- Input data -
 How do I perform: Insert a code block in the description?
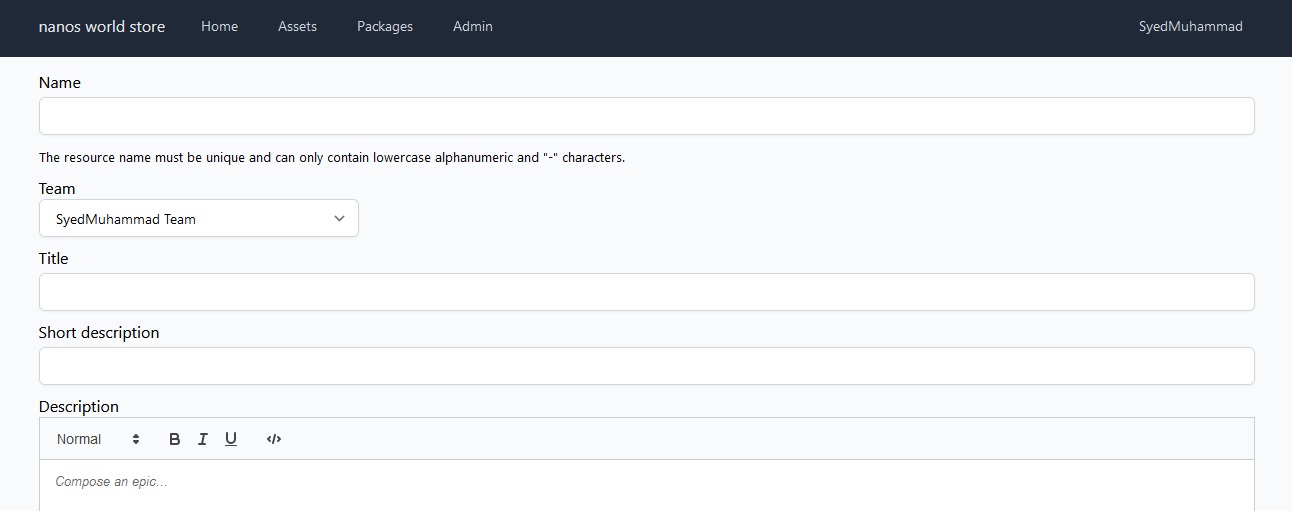274,439
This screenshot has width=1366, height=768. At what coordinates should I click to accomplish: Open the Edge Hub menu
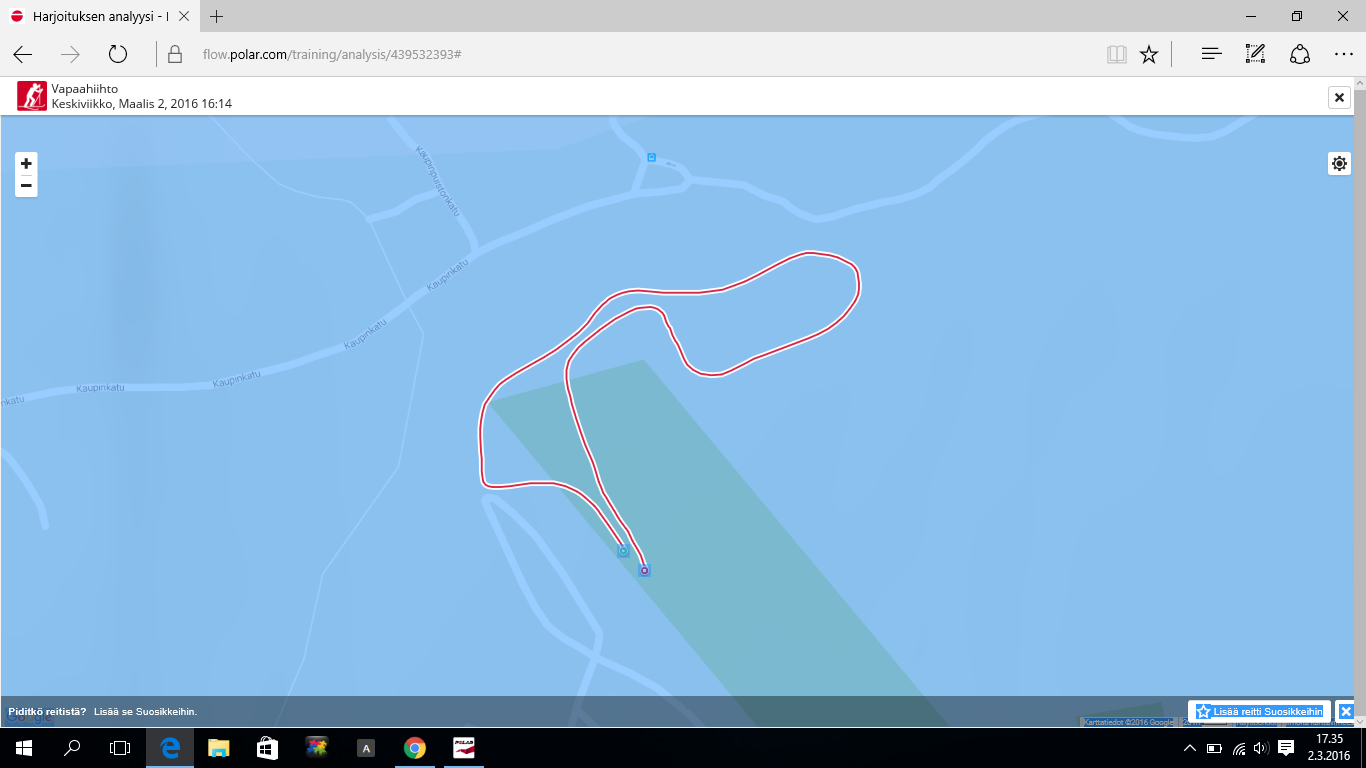point(1211,54)
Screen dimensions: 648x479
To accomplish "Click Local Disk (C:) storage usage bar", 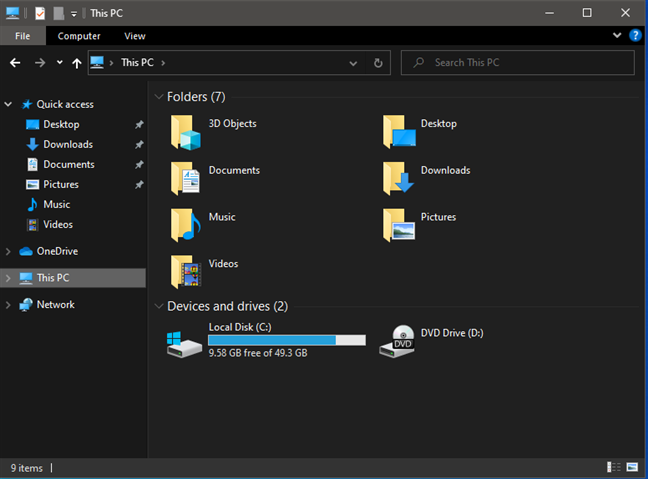I will [286, 341].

- Aim of the task -
Pictures are to be omitted; otherwise, every line from the first line of the listing through the line containing "Screen dimensions: 648x479" must be reproduced exactly, both ends included.

- Expected output -
 How do I perform: Insert a code block in the description?
274,439
This screenshot has width=1366, height=768. At what coordinates should I click to accomplish: Open the Edge Hub menu
point(1211,54)
Screen dimensions: 648x479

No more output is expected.